Downhill Racer's.
I am often asked how we met.
My name is Taylor, I am often asked how I met Cameron socially we are chalk and cheese, Cameron the son of a well-known millionaire and philanthropist, me an unknown from the inner city working in my Grandfathers cycle shop in Pennyfarthing Street. This is our story.
I was testing my custom built downhill mountain racing cycle and fine tuning it for the impending Fort William downhill races, unofficially, in a nearby military training area. The test gully had been formed over decades of water run-off from Salisbury plain into the Chalk valley. Varied from twenty to thirty feet wide over fifteen feet deep with converging gullies, dropping four hundred feet in half a mile, inclination's at times less than 10% and strewn with scree and loose boulders to catch you out.
My cycle, my pride and joy had taken me over a year to build from a scrap, light-weight certified titanium, cycle frame I found. By contrast Cameron's cycle was custom made off ultra-light space age black carbon fibre, costing more than ten grand. Both our cycles were certified to competition standard by the National Governing Body For Cycling.
Decked out in my racing white cycle body armour and helmet I must have looked like a Star Ship Trooper. Cameron in his matt black racing cycle body armour and helmet Darth Vader lookalike.
Unbeknown to each other, we were cycling down converging gullies, heads down, minds racing assessing every micro change needed in front of us, stones scattering left and right with invisible gullies whizzing by. My first indication of Cameron's presence was out the corner of my eye something black moving quickly over my right shoulder.
We collided hard, cycles, body armour and helmets clashed, Cameron front wheel hit mine twisting our handlebars at right angles pulling both of us up and over catapulting us into each other then the gully side, where we rolled down the gully fifty or more feet. Just as well we had parted from our cycles as Cameron's carbon fibre front twin disc wheel disintegrated from the impact filling the air with black shrapnel, I felt it hit my right leg as it shredded my leg armour. All I could see was blood splatter and black bits raining down as we rolled down the gully.
Nobody knew we were their let alone help us, literally we crawled over to each other, my right leg badly cut and bleeding, couldn't take my weight, Cameron's left arm was broken at a crooked angle. Both covered in each other's blood from the exploding wheel shrapnel and contact with rocks. Our cycle helmets had cracked open, face masks disintegrated and pulled off as our heads collided, we both had concussion but didn't know it.
Somehow we crawled over to our wrecked cycles retrieved our medical
{crash}
kits. I had been in the Army Cadet Force, Cameron the Combined Cadet Force
{private education version for Sandhurst fodder}
both of us were trained as First Responders to basic Army field level standers.
We did running repairs on each other using my arm and Cameron's leg armour as splints, our medical kits contained a stab self-administration morphine phial which we used, we didn't even know each other's name.

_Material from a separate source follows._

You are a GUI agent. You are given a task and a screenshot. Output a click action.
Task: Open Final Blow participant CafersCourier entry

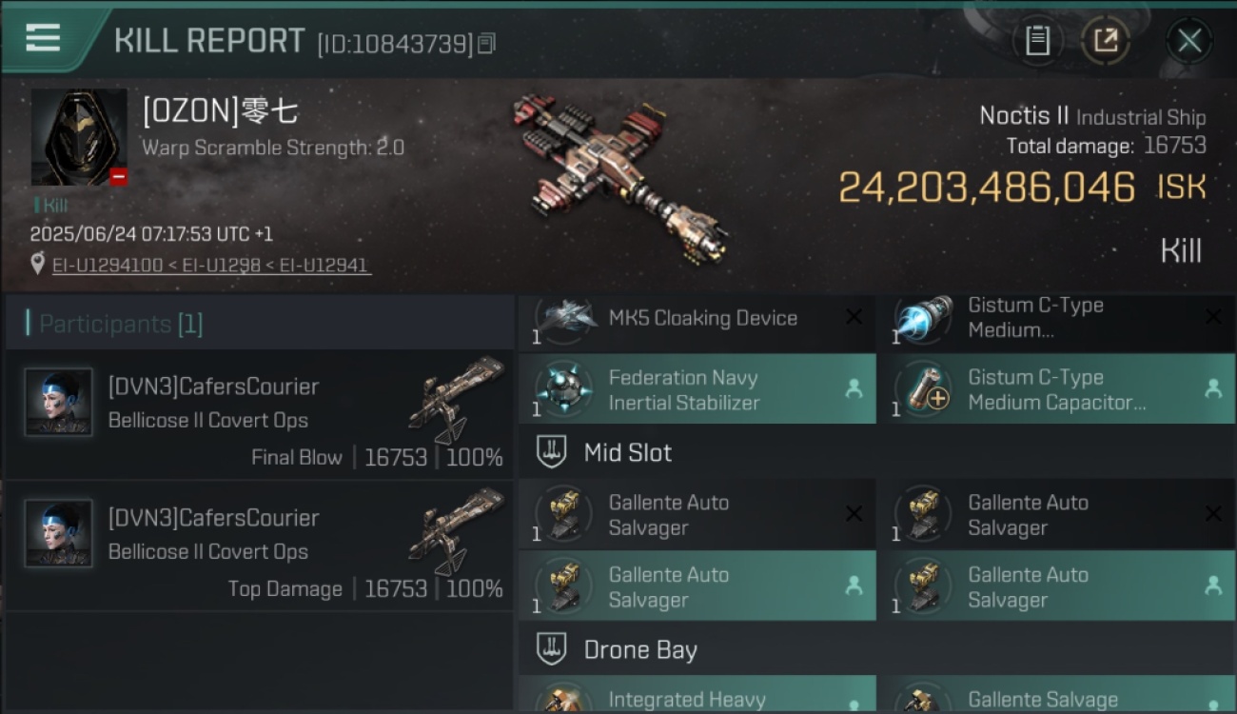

Couldn't wait for help nobody about and nobody knew where we were, like us out cycles terminally damaged.
Somehow we managed to get to our feet arms linked supporting each other hobbled for what felt like hours before reaching a field with a tractor working in it. It was during this painful walk supporting each other we bonded in the face of adversity.
The farmer seeing our open and closing hand signal
{I need help}
raced his tractor across to us. He could see from our mix of blood splattered black and white field splints, trauma bandaging we were in need of urgent medical assistance. He literally lifted us, as was, into his cab, radioing for assistance as he raced cross country to meet an ambulance which would take us by road to hospital.
Somewhere during this journey we passed out until we woke in a hospital Intensive Care Unit
{ICU}
with all sorts of drips and things plumed and wired into us. Cameron's arm was in plaster, my leg bandaged ankle to crotch inside an inflated leg splint, both festoon with bandages and plasters. We must have looked like cyber mummies.
A young nurse from Thailand called Polly asked who we were and where we lived, both high as kites between adrenalin, shock and morphine and her foreign accent. We rambled through what we thought happened, Cameron kept referring to me as 'his partner and how he loved the way I look after him' it didn't help that I kept saying 'no; I love the way he look's after me.'
Somehow Cameron's and my morphine induced statement got back to our parents. Later Cameron's father and my parents, who arrive about the same time, were told we were in a relationship, which was a bigger shock to them than seeing us plumed and wired into a bank of ICU monitors.
We had a lot of explaining to do which was confounded by the dregs of our morphine high's, I don't think they believed us, I was 19 Cameron 20 both social recluses. By contrast we were relaxed and intimate with each other. That's how we met and became friends.
Cameron's father being a well know philanthropist our predicament, rather Cameron's, attracted a lot of media's attention. We found out about our now gay relationship from Social Media, which developed a following of its own. We were moved out of ICU, Cameron's father arranged for us to have a shared private room, which added to social media's speculation; that was only the start as the story fed itself on various opinions about us.